People v. Montanez, No. L 142842, 2008 WL 142842 at 1-3 (Cal. App. 3 Dist., 2008).

Based on the foregoing, the jury acquitted petitioner of several charged offenses including two counts of attempted murder and one count of shooting into an occupied vehicle. The jury convicted petitioner of eight offenses, including assault with a firearm (as to Mejia); shooting at an unoccupied vehicle; child endangerment; possession for sale of methamphetamine; transportation/sale of methamphetamine; possession of a controlled substance with a loaded, operable firearm; carrying a concealed firearm; and being a felon in possession of a firearm. An aggregate sentence of nineteen years and four months was imposed.

On direct review, the California Court of Appeal, Third District, affirmed the judgment and sentence. A petition for review to the California Supreme Court was denied. Petitioner sought habeas corpus relief in the state courts which was likewise denied.

Respondent agrees that petitioner's grounds for relief were properly exhausted in state court and timely presented here.
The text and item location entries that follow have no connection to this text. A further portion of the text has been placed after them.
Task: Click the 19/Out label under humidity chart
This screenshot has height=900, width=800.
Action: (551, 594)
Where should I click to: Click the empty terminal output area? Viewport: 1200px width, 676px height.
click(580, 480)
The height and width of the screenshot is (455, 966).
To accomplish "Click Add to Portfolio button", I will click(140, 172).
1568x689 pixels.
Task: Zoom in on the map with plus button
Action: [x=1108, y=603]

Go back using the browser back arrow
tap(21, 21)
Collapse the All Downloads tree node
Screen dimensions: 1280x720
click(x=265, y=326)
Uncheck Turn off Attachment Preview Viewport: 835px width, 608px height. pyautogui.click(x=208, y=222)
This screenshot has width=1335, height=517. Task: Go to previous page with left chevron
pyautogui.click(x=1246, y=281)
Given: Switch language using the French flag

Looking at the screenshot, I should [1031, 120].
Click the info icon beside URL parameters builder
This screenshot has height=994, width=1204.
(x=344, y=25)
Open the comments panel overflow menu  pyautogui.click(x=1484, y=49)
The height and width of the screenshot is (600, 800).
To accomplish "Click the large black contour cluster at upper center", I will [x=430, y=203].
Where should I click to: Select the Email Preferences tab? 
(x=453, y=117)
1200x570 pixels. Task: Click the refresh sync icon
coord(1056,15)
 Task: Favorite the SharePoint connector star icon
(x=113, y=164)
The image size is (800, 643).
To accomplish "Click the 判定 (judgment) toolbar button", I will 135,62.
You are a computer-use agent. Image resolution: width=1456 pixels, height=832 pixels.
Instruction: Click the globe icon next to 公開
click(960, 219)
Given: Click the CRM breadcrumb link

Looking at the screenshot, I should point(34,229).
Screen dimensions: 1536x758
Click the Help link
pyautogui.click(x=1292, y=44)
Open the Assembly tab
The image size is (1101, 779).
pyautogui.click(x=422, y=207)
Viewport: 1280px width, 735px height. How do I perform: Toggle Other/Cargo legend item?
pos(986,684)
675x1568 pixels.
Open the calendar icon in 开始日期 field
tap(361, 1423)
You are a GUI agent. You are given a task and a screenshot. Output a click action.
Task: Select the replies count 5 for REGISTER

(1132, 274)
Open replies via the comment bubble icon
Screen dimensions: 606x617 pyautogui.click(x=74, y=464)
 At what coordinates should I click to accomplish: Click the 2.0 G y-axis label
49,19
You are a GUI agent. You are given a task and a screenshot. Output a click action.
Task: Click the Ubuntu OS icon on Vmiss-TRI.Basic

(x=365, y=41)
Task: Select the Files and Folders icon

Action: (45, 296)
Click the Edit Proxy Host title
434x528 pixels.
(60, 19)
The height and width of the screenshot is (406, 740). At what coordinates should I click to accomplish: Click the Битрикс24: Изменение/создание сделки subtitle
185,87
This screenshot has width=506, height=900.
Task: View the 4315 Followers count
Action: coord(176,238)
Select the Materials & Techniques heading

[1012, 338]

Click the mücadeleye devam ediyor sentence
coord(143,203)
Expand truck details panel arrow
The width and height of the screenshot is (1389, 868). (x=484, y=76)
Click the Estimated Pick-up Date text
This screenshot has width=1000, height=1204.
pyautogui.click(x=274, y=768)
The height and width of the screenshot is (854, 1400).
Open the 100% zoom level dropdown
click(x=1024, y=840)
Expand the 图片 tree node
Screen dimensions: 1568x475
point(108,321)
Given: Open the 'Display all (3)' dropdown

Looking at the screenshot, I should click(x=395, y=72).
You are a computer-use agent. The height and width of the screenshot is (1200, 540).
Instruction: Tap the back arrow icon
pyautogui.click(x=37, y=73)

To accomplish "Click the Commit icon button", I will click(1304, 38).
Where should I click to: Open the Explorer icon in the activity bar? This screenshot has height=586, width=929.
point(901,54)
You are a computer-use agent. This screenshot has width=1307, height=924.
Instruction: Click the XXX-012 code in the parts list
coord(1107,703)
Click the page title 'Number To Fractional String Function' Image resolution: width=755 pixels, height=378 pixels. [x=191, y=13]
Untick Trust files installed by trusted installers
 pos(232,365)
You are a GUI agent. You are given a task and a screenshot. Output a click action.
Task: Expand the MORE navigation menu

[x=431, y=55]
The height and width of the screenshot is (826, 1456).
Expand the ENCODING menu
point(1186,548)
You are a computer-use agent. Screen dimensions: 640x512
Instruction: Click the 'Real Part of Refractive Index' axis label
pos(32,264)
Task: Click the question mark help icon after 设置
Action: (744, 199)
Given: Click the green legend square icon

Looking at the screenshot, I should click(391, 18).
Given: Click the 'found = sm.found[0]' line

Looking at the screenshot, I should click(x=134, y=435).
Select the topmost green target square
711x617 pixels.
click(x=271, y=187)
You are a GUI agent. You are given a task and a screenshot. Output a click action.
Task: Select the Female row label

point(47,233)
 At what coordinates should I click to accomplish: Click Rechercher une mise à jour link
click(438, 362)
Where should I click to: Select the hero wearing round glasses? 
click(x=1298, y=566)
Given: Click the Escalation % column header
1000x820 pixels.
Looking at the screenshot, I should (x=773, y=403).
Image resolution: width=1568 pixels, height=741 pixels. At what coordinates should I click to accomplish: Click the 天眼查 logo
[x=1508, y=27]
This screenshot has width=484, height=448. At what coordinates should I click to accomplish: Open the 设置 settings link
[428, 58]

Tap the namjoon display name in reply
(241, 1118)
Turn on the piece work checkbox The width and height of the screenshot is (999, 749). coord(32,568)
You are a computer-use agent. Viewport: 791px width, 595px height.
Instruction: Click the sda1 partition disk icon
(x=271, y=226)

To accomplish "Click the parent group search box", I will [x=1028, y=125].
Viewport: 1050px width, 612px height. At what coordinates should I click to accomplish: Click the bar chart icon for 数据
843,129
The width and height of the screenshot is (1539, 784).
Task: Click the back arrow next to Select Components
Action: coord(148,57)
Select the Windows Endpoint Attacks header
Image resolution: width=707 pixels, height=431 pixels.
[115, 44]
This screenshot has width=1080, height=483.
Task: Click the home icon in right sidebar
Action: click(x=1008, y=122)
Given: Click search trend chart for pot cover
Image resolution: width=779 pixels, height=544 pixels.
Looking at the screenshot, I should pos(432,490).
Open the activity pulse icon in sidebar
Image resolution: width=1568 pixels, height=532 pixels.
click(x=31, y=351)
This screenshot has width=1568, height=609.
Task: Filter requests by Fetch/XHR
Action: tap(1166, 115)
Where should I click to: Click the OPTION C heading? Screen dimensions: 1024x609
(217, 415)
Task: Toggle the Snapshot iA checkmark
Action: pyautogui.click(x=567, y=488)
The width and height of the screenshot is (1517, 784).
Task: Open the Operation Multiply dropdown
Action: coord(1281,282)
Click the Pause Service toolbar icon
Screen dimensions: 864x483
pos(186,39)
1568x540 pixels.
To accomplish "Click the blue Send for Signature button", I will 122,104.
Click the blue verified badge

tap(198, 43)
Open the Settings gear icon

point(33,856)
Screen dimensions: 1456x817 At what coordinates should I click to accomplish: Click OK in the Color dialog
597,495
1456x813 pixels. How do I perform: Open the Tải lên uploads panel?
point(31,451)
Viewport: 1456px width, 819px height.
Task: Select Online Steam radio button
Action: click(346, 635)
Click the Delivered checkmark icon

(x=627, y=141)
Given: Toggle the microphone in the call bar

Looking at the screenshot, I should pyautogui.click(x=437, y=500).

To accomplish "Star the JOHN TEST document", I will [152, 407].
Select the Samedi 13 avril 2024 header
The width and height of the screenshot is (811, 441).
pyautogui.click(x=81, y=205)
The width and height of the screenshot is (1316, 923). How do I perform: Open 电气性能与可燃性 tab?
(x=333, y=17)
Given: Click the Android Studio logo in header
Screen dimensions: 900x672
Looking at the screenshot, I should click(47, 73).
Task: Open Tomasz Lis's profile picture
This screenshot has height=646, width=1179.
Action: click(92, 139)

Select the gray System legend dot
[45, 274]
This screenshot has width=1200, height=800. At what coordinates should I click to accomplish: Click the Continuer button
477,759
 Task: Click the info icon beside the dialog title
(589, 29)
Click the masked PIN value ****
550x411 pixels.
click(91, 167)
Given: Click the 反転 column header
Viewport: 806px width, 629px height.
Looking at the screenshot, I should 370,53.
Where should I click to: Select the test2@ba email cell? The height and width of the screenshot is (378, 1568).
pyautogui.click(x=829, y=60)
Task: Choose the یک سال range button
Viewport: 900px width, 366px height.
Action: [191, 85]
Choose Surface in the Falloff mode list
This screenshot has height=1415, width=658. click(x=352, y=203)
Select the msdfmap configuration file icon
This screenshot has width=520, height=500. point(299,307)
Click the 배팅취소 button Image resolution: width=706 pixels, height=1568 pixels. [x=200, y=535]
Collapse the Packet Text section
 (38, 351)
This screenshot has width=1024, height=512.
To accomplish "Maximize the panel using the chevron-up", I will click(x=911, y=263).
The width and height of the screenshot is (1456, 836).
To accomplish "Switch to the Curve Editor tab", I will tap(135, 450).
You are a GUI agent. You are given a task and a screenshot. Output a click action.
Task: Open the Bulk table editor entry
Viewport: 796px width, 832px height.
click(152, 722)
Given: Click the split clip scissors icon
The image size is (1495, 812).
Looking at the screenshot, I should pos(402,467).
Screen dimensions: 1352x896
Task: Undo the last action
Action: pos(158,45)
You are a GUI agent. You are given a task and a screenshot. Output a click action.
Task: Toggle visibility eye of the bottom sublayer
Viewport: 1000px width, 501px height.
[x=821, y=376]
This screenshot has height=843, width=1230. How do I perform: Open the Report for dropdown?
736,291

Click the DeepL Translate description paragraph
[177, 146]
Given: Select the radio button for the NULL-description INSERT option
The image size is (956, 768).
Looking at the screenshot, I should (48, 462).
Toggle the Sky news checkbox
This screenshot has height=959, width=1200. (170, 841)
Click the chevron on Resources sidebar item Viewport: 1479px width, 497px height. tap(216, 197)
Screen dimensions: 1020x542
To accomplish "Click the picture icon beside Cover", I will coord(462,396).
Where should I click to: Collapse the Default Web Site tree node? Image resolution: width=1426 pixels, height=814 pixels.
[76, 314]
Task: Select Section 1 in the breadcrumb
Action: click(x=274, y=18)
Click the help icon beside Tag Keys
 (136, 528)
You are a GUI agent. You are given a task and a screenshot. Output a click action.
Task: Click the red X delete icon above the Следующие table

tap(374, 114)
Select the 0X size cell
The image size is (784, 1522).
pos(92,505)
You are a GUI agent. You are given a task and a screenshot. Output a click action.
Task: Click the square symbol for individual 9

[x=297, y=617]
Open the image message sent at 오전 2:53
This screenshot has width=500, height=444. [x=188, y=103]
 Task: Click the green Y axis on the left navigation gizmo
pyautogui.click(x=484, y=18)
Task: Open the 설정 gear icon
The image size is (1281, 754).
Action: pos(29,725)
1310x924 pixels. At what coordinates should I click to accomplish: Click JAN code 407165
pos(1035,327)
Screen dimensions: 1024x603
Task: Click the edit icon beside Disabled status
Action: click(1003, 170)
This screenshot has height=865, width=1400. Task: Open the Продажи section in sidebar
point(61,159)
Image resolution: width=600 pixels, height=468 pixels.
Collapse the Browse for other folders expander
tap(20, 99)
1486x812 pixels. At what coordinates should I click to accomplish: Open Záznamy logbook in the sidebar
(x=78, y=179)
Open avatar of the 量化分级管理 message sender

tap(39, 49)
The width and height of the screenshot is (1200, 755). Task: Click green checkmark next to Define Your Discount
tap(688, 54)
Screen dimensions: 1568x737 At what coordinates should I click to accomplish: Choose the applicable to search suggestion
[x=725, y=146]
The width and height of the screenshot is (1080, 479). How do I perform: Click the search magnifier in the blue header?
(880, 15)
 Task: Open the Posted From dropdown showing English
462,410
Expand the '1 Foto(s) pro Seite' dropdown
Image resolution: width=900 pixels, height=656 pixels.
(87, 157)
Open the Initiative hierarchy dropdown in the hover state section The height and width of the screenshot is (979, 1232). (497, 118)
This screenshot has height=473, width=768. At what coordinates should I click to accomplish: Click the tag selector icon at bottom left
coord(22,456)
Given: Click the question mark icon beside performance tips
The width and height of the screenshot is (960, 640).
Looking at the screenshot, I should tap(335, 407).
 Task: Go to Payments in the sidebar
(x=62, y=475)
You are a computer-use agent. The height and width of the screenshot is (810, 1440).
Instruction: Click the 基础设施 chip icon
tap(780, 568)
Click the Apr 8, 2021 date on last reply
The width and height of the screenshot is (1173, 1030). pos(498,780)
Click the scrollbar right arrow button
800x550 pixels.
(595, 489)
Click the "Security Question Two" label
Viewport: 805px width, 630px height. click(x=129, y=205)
Respondent contends, however, that grounds one and two were procedurally defaulted in state court and therefore barred in this court.

III. GROUNDS FOR RELIEF

Ground One: The jury was erroneously permitted to consider the brief testimony of Mejia's daughter, who was not cross-examined, in violation of due process;

Ground Two: The court erroneously instructed on the elements of child endangerment, allowing the prosecution to obtain a conviction without proving every element of the offense beyond a reasonable doubt;

Ground Three: Trial counsel rendered ineffective assistance in failing to object at trial on the basis of grounds one and two, above, in order to properly preserve the issues for appeal;

Ground Four: Insufficient evidence supports the child endangerment conviction; and Ground Five: The jury was erroneously instructed on assault with a firearm under a negligence standard, in violation of due process.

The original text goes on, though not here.